Return each line of the entries that holds the string "Tarasy".

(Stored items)
----------

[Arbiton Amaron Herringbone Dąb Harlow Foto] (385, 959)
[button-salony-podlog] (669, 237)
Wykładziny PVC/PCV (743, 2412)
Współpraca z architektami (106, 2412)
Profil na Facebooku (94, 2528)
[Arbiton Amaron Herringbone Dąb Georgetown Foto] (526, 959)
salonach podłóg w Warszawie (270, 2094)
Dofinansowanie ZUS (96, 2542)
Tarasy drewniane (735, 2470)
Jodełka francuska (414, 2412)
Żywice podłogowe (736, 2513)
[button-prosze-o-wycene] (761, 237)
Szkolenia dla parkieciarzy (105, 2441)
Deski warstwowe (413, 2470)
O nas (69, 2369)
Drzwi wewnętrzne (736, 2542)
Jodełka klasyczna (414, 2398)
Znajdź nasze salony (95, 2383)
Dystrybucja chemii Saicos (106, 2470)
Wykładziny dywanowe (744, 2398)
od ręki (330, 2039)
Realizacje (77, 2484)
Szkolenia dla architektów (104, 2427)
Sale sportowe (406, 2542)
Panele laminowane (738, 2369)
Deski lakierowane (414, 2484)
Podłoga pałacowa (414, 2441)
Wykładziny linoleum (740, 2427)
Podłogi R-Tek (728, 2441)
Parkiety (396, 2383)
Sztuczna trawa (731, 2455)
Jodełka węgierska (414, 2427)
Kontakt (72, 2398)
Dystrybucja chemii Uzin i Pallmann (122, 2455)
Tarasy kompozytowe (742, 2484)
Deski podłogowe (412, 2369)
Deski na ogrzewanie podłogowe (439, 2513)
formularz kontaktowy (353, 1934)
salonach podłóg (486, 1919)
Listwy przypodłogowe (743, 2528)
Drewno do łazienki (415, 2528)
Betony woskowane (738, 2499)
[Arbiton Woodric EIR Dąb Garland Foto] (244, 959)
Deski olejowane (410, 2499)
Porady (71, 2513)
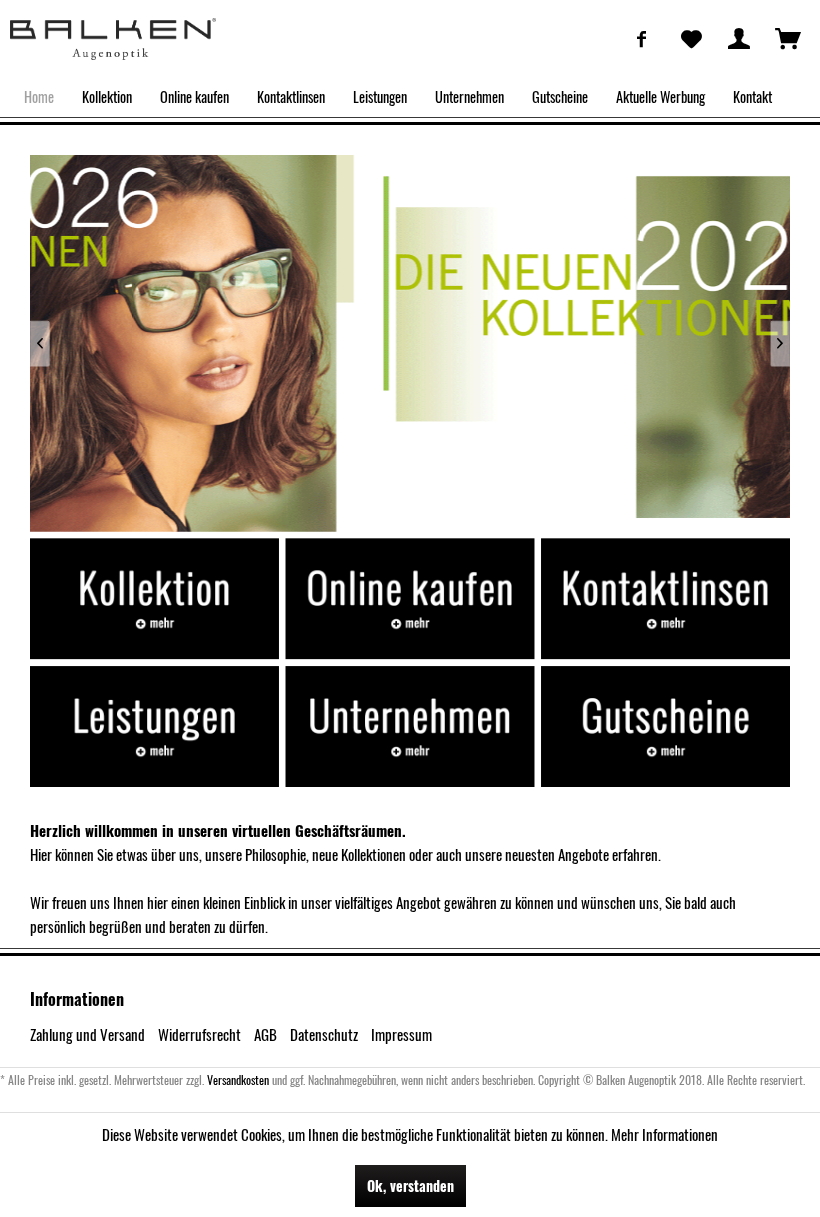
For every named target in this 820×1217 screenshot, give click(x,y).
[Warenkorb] (788, 38)
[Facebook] (642, 38)
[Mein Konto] (739, 38)
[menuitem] (642, 38)
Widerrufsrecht (199, 1034)
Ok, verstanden (410, 1185)
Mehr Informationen (664, 1134)
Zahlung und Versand (87, 1034)
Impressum (401, 1034)
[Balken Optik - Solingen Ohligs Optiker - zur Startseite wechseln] (113, 39)
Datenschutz (324, 1034)
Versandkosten (238, 1079)
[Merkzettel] (690, 38)
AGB (265, 1034)
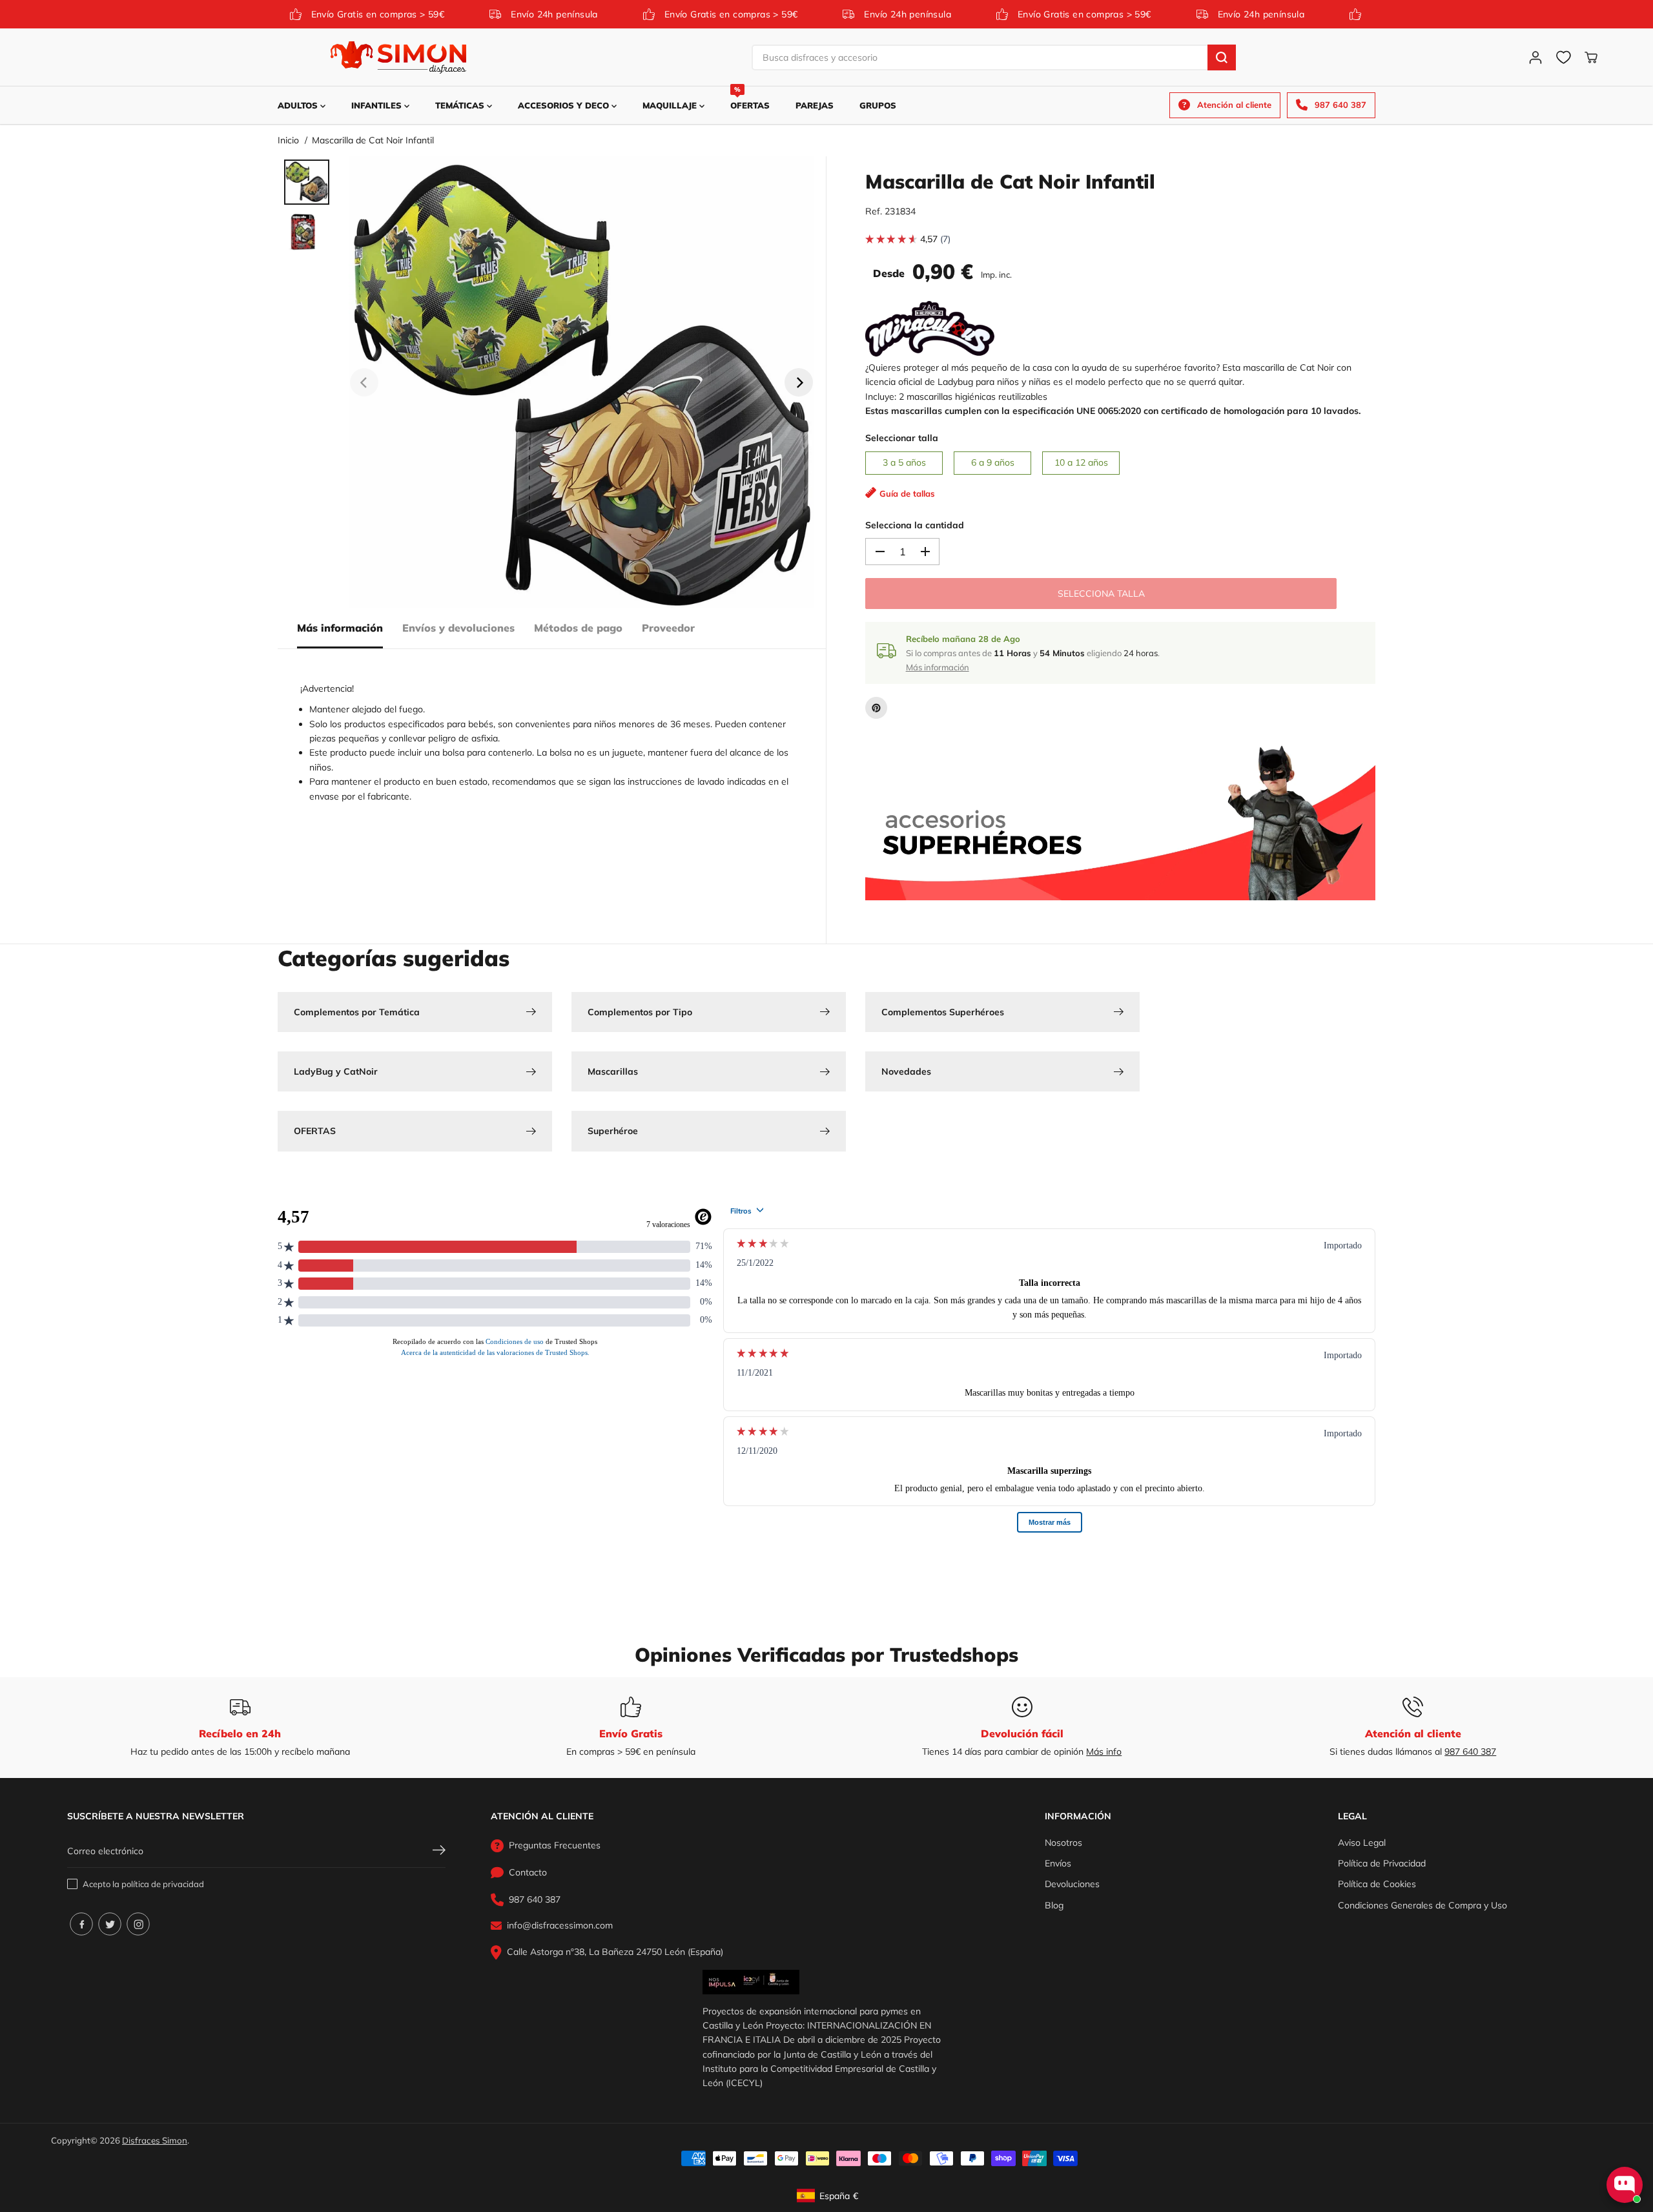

----------

» **Reply**:
Tarasy drewniane (735, 2470)
Tarasy kompozytowe (742, 2484)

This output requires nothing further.